## Work instructions:
Pull out, word for word, the lines of the material below, starting with the line with "Given: Click the" and going on through the end of the material. Leave the pictures out of your answer.

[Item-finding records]
========

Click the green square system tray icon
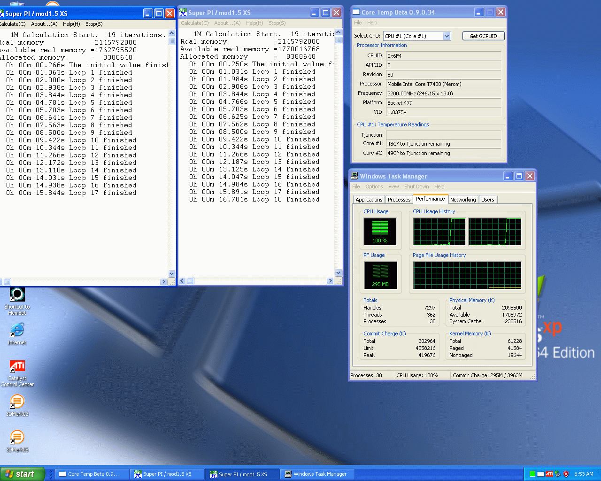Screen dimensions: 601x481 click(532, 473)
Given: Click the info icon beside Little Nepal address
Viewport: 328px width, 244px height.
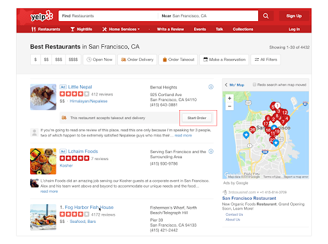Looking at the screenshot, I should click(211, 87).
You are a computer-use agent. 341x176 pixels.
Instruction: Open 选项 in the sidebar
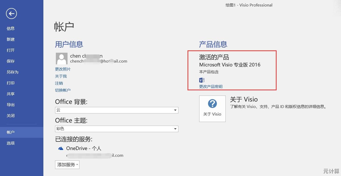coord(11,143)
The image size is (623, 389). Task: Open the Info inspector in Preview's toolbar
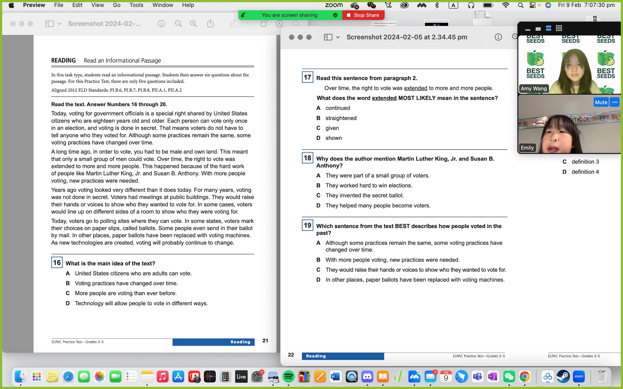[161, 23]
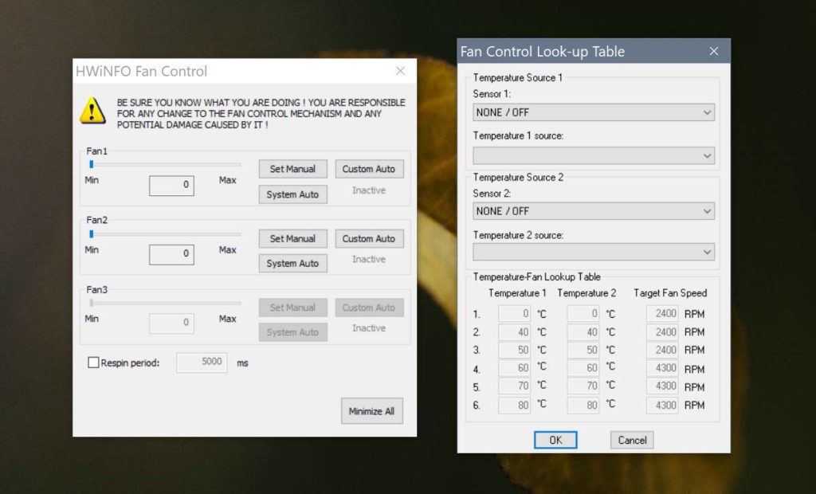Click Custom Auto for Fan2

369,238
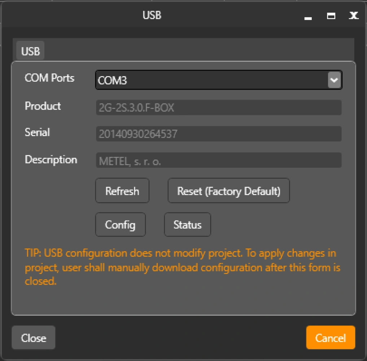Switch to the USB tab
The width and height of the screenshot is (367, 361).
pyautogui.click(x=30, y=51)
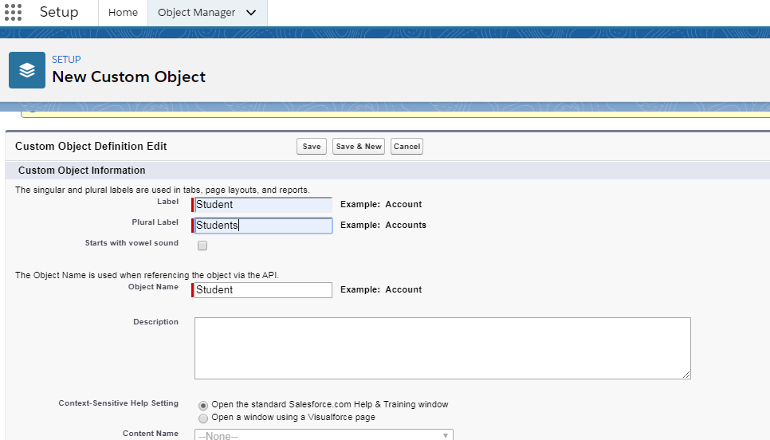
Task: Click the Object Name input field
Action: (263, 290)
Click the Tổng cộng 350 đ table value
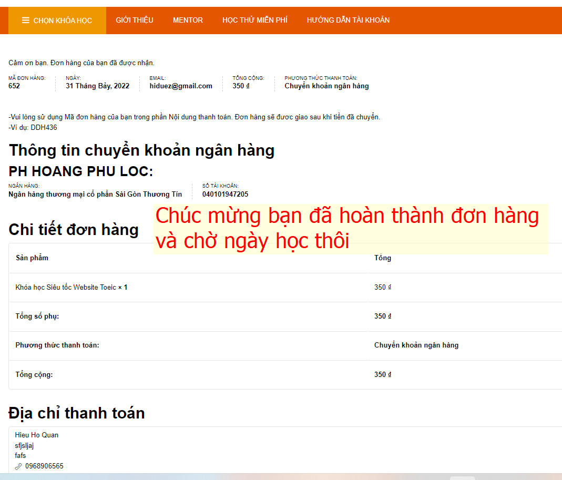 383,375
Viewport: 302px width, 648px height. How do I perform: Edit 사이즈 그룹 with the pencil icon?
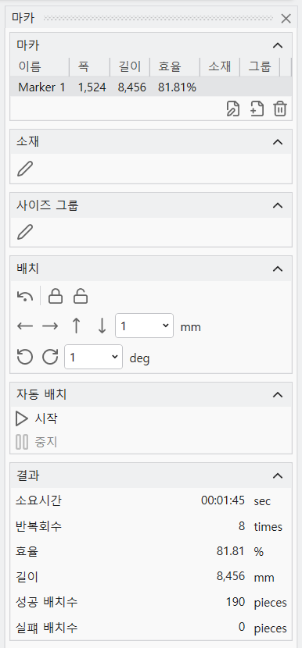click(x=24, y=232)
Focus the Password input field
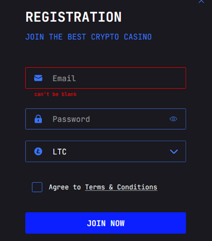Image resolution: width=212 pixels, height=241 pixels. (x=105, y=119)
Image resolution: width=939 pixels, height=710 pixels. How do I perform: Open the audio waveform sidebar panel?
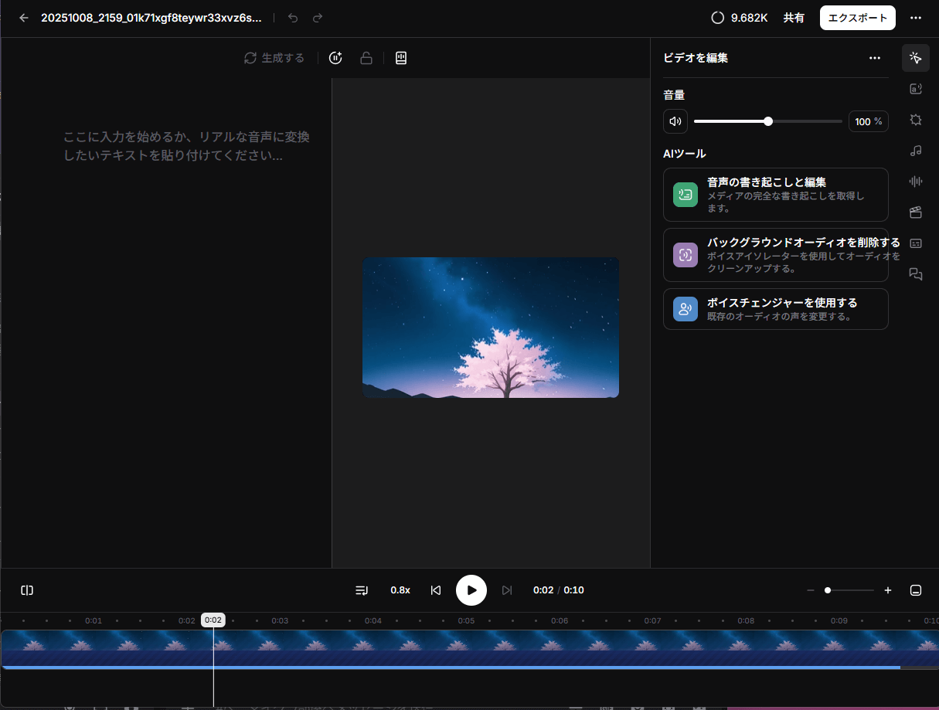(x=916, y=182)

========

## Solved problem:
Given: Click the info icon beside Little Nepal address
Viewport: 328px width, 244px height.
Looking at the screenshot, I should click(211, 87).
You are a computer-use agent. 341x176 pixels.
Instruction: Open 选项 in the sidebar
coord(11,143)
The image size is (623, 389). Task: Open the Info inspector in Preview's toolbar
[161, 23]
Click Custom Auto for Fan2

369,238
Switch to the USB tab
The width and height of the screenshot is (367, 361).
pyautogui.click(x=30, y=51)
Task: Click the Object Name input field
Action: (263, 290)
Click the Tổng cộng 350 đ table value
 383,375
Viewport: 302px width, 648px height. How do I perform: Edit 사이즈 그룹 with the pencil icon?
click(x=24, y=232)
Focus the Password input field
Image resolution: width=212 pixels, height=241 pixels. (x=105, y=119)
Image resolution: width=939 pixels, height=710 pixels. How do I perform: Open the audio waveform sidebar panel?
(x=916, y=182)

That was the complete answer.